Natural Language Processing

Natural language processing (NLP) is an interdisciplinary field at the intersection of computer science, artificial intelligence, and linguistics. NLP is concerned with the interaction between computers and human (natural) languages, and with the processing of textual information for various information-based applications.

Image

NLP is concerned with linguistic analysis at various level: morphology, syntax, semantics, pragmatics.

Image

Applications

Image

Applications in NLP include text categorization, text summarization, machine translation, sentiment analysis, and question-answering, etc.

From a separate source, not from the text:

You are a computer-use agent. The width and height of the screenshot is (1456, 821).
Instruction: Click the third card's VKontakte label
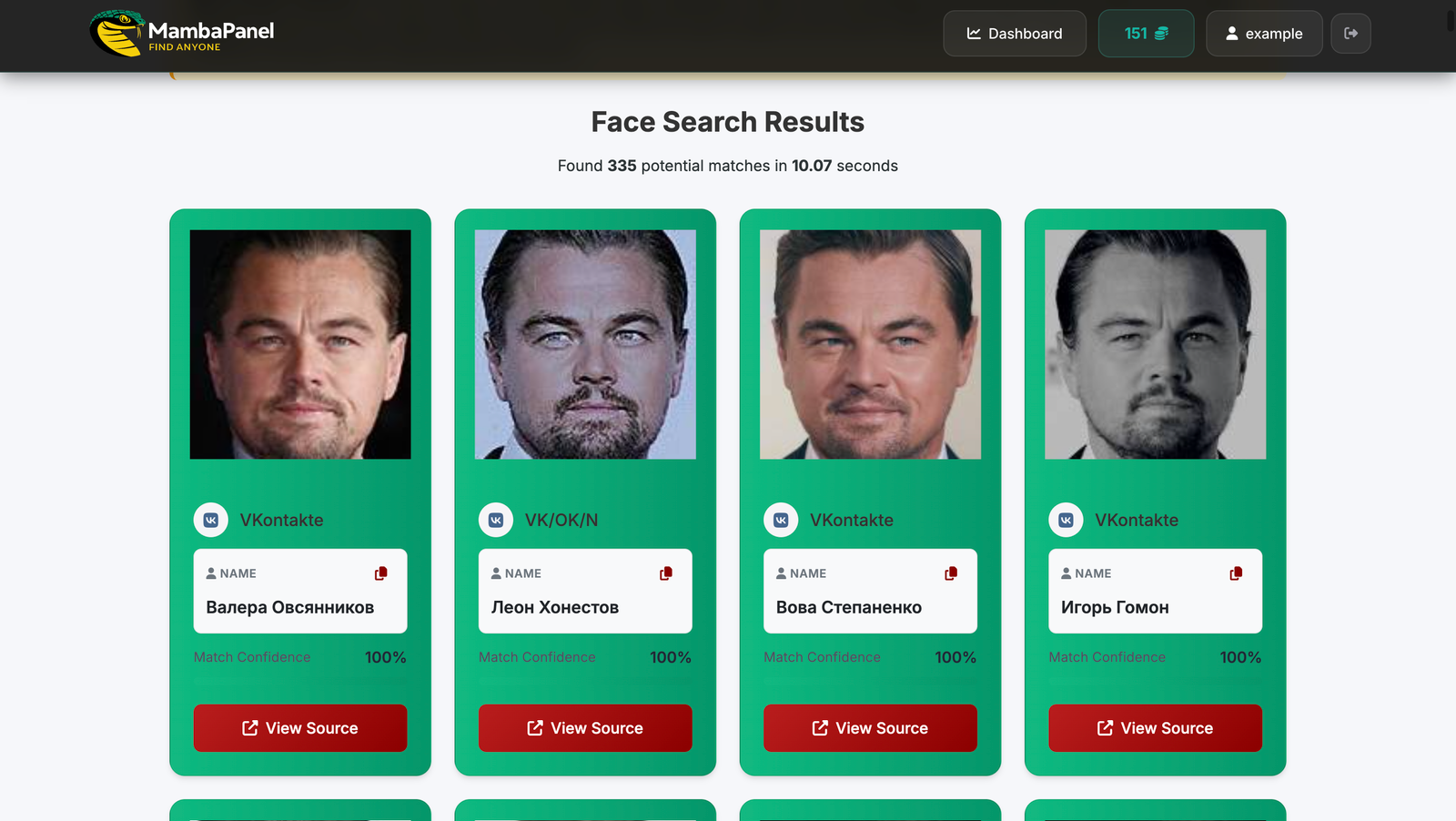(x=851, y=521)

Natural Language Understanding (NLU) aims to help computers understand, manipulate and interpret human language. The NLU is at the heart of the increasingly popular dialogue systems.

Image

Linguistic Analysis

  • Sentences: breaking up a document into sentences
  • Words: breaking up a document into words (where punctuation is a word)
  • Lexical Units (compound nouns): breaking up a document into words, but keeping compound nouns together
  • Morphology (finding roots): breaking up a document into the roots of a sentence
  • Part-of-Speech (Grammatical Category): breaking up a sentence into grammatical features
  • Syntactic Analysis Constituency: breaking up a sentence using Part-of-Speech and finding the types of phrases (i.e. Noun, Preposition, Verb)
  • Syntactic Analysis Dependencies: breaking up a document using Part-of-Speech and finding the dependencies between them
  • Coreference Analysis: Seeing what each subject in a document refers to

Ambiguity

Why is NLP so hard? Because language is AMBIGUOUS. Ambiguity is THE most difficult problem in NLP, and it comes in all flavors and forms.

  • Various forms of words
    • ex: cell-phone, cellphone, cell phone
  • Sentence splitting
    • ex: (standard with separators) The A.I. course CSI20.02-7 will be offered in winter 2021.
    • ex: (texto) not sure about tonight will check my schedule when I get home
  • POS tag
    • ex: Will will finally have the will to write his will.

Image

NLP Pipeline

Image

Steps:

  1. Tokenization: Break it into words
  2. Lemmatization: Use morphology
  3. POS tagging
  4. Sentence segmentation: Break document into sentences
  5. Constituency or Dependency parsing: Use syntactic analysis constituency and dependencies

Named-entity recognition

A subtask of information extraction that seeks to locate and classify atomic elements in text into predefined categories, such as names of persons, organizations, locations, expressions of times.

Entity types

  • Enamex: Person, Org, locations
  • Timex: Date, Time
  • Numex: Money, Percentage, Quantity

NER Approaches

Regular expressions

  • Entities with regular forms (predictable)
  • Examples: dates, phone numbers, postal codes, emails
  • adaptable to new "formatted" data
  • not trivial to write the expressions, requires NE which have a regular surface form structure
  • most languages have Regex support

Gazetteers

  • Entities with a limited number of instances (enumeration)
  • Examples: cities, countries, companies
  • easy to have a first working system, many lists exist for various NE and Concepts
  • Require additional matching algorithms for typographical errors
  • Wikipedia and other resources.

Edit Distance

Calculate the distance between the surface forms.

  • Deletion +1
  • Insertion +1
  • Replacement +1 (or +2 in Levenhstein distance)

Supervised Machine Learning in NLP

Formulate a NLP task as a SML problem

  • Think of what is to be predicted
    • Yes/No sentence split
    • POS tag
    • Named Entity
  • Obtain ANNOTATED data
    • Look for an existing dataset
    • Build your own dataset
      • Develop/use an annotation platform
  • Think of input features
    • What COULD be useful in prediction?
    • How easy can we get this information?

Word Embeddings

Using a neural network, construct a word representation which encapsulates the word’s predictive nature of its context. A word becomes a vector representation in an N dimensional space, which is called an embedding.

Embedding are inputted into a model through learned weights.